Compiler Options

Code Generation Options

These flags control how TT-Lang compiles operations. Pass them on the command line, or print the list with --ttl-help:

python my_kernel.py --ttl-help
python my_kernel.py --no-ttl-maximize-dst

Flag	Default	Description
`--ttl-maximize-dst` / `--no-ttl-maximize-dst`	enabled	Partition compute iteration spaces into subblocks that maximize DST register utilization, and reorder tile operations within sync regions to group by kind. Disabling falls back to per-tile synchronization.
`--ttl-fpu-binary-ops` / `--no-ttl-fpu-binary-ops`	enabled	Emit FPU binary elementwise ops (`add_tiles`, `sub_tiles`, `mul_tiles`) when both operands come from dataflow buffers. When disabled, binary ops use the SFPU path.
`--ttl-block-matmul` / `--no-ttl-block-matmul`	enabled	Emit `matmul_block` (processes the full tile block atomically) instead of per-tile matmul loops. Disabling this option is not yet supported.
`--ttl-subblock-sync` / `--no-ttl-subblock-sync`	disabled	Refine DFB reserve/push to per-subblock granularity, enabling `pack_tile_block` for contiguous subblocks. When disabled, user-placed reserve/push is preserved as written.
`--ttl-combine-pack-tiles` / `--no-ttl-combine-pack-tiles`	enabled	Combine consecutive `pack_tile` ops on the same DFB with contiguous DST and DFB indices into a single `pack_tile_block` call.
`--ttl-strict-f32-acc` / `--no-ttl-strict-f32-acc`	disabled	Error at compile time if a `+=` accumulation loop’s output block exceeds f32 DST capacity (4 tiles with double-buffering). When enabled, guarantees each accumulation step fits in a single DST section without subblocking.
`--ttl-compiler-dfbs` / `--no-ttl-compiler-dfbs`	enabled	Insert compiler-allocated intermediate DFBs at fusion split points where an operation requires DFB-attached inputs (reduce, broadcast, matmul, transpose).

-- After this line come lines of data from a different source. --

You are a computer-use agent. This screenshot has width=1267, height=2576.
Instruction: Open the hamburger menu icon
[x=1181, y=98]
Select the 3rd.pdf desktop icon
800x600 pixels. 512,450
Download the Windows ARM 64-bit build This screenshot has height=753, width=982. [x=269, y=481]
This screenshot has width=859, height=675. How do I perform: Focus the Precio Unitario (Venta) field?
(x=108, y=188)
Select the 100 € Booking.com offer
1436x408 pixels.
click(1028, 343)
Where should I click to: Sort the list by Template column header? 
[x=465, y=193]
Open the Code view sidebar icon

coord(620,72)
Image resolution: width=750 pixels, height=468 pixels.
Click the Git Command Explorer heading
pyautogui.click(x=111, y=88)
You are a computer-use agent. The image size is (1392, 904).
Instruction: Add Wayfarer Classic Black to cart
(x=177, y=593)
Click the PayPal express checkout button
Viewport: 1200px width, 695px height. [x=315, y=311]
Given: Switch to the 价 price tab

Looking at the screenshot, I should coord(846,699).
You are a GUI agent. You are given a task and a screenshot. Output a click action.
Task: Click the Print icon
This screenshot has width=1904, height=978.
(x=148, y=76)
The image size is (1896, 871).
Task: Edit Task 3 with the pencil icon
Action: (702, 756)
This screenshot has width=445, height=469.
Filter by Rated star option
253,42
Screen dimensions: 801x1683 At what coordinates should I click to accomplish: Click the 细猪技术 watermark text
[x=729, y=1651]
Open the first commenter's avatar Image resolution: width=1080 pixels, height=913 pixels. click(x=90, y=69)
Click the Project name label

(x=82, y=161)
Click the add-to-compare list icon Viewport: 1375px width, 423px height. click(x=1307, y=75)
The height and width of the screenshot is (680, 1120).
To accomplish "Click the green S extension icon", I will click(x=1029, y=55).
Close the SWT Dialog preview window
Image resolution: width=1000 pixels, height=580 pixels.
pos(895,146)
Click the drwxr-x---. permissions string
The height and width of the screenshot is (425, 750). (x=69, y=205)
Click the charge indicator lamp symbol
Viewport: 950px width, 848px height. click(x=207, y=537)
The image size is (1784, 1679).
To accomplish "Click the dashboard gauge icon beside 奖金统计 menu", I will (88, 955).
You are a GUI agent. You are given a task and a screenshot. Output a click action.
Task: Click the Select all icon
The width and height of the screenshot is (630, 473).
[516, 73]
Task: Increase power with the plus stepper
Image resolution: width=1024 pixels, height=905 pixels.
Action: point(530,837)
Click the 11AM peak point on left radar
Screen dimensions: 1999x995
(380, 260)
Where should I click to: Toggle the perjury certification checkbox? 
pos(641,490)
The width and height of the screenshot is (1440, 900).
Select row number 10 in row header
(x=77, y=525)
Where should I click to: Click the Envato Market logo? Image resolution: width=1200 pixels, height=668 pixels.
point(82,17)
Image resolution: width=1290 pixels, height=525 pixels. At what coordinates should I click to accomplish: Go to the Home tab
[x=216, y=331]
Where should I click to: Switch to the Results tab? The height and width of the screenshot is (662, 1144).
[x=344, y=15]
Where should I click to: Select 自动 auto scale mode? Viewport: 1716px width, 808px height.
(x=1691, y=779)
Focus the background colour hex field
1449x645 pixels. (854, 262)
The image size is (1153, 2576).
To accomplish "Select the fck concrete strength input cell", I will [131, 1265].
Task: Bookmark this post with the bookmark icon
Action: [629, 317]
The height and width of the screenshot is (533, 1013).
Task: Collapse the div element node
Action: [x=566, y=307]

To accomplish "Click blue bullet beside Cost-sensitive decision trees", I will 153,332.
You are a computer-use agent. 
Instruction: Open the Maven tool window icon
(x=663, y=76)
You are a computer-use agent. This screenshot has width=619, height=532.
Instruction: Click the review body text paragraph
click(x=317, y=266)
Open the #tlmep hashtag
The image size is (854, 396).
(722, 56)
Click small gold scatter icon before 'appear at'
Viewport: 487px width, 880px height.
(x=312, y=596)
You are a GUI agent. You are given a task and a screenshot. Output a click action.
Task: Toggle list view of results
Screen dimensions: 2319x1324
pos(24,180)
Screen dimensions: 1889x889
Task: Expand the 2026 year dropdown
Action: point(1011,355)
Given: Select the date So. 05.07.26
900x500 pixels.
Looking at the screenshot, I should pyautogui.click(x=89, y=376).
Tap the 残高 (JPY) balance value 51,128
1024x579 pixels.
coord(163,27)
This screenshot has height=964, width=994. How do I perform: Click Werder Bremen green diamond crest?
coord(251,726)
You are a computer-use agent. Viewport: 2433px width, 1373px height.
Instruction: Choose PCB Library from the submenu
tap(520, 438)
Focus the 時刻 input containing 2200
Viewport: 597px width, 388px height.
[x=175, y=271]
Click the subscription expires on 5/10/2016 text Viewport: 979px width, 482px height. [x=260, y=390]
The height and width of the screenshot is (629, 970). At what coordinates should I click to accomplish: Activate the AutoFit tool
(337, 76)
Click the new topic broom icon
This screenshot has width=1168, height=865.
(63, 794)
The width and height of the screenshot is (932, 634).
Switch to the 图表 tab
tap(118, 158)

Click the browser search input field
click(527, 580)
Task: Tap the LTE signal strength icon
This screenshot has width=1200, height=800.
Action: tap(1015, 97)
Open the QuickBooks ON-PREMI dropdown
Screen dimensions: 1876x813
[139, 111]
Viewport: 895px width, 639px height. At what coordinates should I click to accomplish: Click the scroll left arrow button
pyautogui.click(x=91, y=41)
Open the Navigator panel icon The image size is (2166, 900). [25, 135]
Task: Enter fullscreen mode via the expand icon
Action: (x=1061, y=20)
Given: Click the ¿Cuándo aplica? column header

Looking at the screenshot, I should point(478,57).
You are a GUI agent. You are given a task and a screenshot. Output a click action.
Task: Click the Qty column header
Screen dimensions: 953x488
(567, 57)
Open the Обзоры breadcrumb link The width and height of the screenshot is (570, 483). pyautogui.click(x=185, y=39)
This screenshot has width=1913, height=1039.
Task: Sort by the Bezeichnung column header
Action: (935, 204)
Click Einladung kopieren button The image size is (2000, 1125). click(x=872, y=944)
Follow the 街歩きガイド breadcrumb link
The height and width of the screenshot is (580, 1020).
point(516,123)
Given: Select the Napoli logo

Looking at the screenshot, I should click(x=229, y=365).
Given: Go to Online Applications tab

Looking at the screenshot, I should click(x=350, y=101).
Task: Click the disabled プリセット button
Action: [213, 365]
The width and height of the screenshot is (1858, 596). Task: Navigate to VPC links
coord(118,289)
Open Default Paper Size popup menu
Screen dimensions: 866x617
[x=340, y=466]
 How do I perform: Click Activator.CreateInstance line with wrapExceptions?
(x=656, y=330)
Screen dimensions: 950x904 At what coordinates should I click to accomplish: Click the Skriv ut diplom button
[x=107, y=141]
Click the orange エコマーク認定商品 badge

When disabled, the compiler emits an error if any fused computation requires an intermediate DFB.

Other Ways to Set These

Besides the command line, the same flags can be set through three other mechanisms. When the same flag is set in multiple places, higher-priority sources win and unmentioned flags fall through from lower levels:

Priority	Mechanism	Example
1 (lowest)	`CompilerOptions` class defaults	—
2	`@ttl.operation` decorator `options=` parameter	`@ttl.operation(grid=(2,2), options="--no-ttl-maximize-dst")`
3	`TTLANG_COMPILER_OPTIONS` environment variable	`export TTLANG_COMPILER_OPTIONS="--no-ttl-fpu-binary-ops"`
4 (highest)	Command-line arguments (`sys.argv`)	`python my_kernel.py --no-ttl-maximize-dst`

The options keyword can also be passed at call time to override the decorator for a single invocation:

my_kernel(tensor_a, tensor_b, options="--no-ttl-fpu-binary-ops")

Compute Configuration

These two parameters are set on the @ttl.operation decorator (not via command-line flags) and control the TTNN compute kernel hardware configuration:

Parameter	Type	Default	Description
`fp32_dest_acc_en`	`bool` or `None`	`None`	Enable f32 accumulation in the DST register file. When `None`, auto-detected from input tensor dtypes (enabled when any input is f32).
`dst_full_sync_en`	`bool` or `None`	`None`	Enable full DST synchronization (single-buffering mode). Doubles DST capacity (f32: 8, f16/bf16: 16) at the cost of a full sync between math and pack threads.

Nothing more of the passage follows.